Ive just started taking PLX4032 (4 days ago) as part of the BRIM 3 Trial.  When I first went on this trial back in July, I was randomized to recieve treatment with Dacarbazine (DTIC) , which didnt help me at all. I recieved it for about 5 rounds, when we discovered that my disease was progressing.  Then for a few months I went untreated, while I tried to sign up to other trials (focusing on the V600E BRAF Mutation), only to be knocked back for not meeting criteria by the slimmest of margins.  I then went on to the compassionate use of IPI, with no success either.

So, Im finally getting the treatment that I've so desperately been waiting for, and I am positive that it is going to be the one that is going to work for me.  I just know it, and have faith in its ability to put my disease in the rubbish bin, where it belongs!!  I do know a lot about this pill, its tendency to only work for a certain amount of time, etc, but with this disease, I am living for today. and if I can go through months of 'todays' in remission, without having to worry about this horrible disease then I would be so thankful and happy.  Then when and if a bad 'today' happpens in the future, then I must find and have faith in another treatment......  but for now, I live for TODAY! :-)

So, what I would like to know about is other patients experiences on this pill? 

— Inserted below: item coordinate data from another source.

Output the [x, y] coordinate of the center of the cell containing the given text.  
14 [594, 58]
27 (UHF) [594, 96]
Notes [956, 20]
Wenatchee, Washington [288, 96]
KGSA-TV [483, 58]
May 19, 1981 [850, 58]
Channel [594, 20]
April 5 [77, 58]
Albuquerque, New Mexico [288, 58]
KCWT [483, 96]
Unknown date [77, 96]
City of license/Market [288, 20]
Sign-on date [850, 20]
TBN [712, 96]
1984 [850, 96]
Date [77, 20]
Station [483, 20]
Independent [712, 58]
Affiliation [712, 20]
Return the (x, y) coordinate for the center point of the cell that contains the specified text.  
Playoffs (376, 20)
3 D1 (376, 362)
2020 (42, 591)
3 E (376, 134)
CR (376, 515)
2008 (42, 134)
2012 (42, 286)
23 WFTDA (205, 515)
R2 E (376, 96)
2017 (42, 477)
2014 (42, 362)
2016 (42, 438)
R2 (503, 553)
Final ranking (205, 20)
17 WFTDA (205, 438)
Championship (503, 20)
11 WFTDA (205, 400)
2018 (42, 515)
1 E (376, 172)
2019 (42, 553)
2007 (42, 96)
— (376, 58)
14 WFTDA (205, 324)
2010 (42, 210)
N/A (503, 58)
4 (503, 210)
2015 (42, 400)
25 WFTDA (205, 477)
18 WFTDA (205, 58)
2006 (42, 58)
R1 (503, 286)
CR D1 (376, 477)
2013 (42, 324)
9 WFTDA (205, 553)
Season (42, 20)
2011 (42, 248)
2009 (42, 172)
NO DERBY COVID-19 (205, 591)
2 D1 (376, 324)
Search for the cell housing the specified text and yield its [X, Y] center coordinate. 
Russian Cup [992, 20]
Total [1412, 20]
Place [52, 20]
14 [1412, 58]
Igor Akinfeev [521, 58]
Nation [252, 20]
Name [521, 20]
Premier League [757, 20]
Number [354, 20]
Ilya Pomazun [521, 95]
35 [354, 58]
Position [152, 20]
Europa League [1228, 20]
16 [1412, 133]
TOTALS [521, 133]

Did you get any initial side effects when you first started taking it? & did they pass? 

How soon did you see a response?  & what to look for, in regards to it working or not?

How well did it work for you? 

What have been the worst side effects of this drug overall? 

If it worked for you, how long did it keep melanoma at bay?

If it worked for you initially but then stopped, what road did you travel down next?

I'd really appreciate it if some of you wonderfully caring, strong, inspirational people out there would share your experiences and knowledge with me.  Because although Ive read a lot of info on the net, its still 'text book' information as far as I'm concerned.  Its based on statistics and the typical experience.  Im NOT a statistic and neither are any of you!  Im an individual and would like to find out other individuals personal stories and real life experiences.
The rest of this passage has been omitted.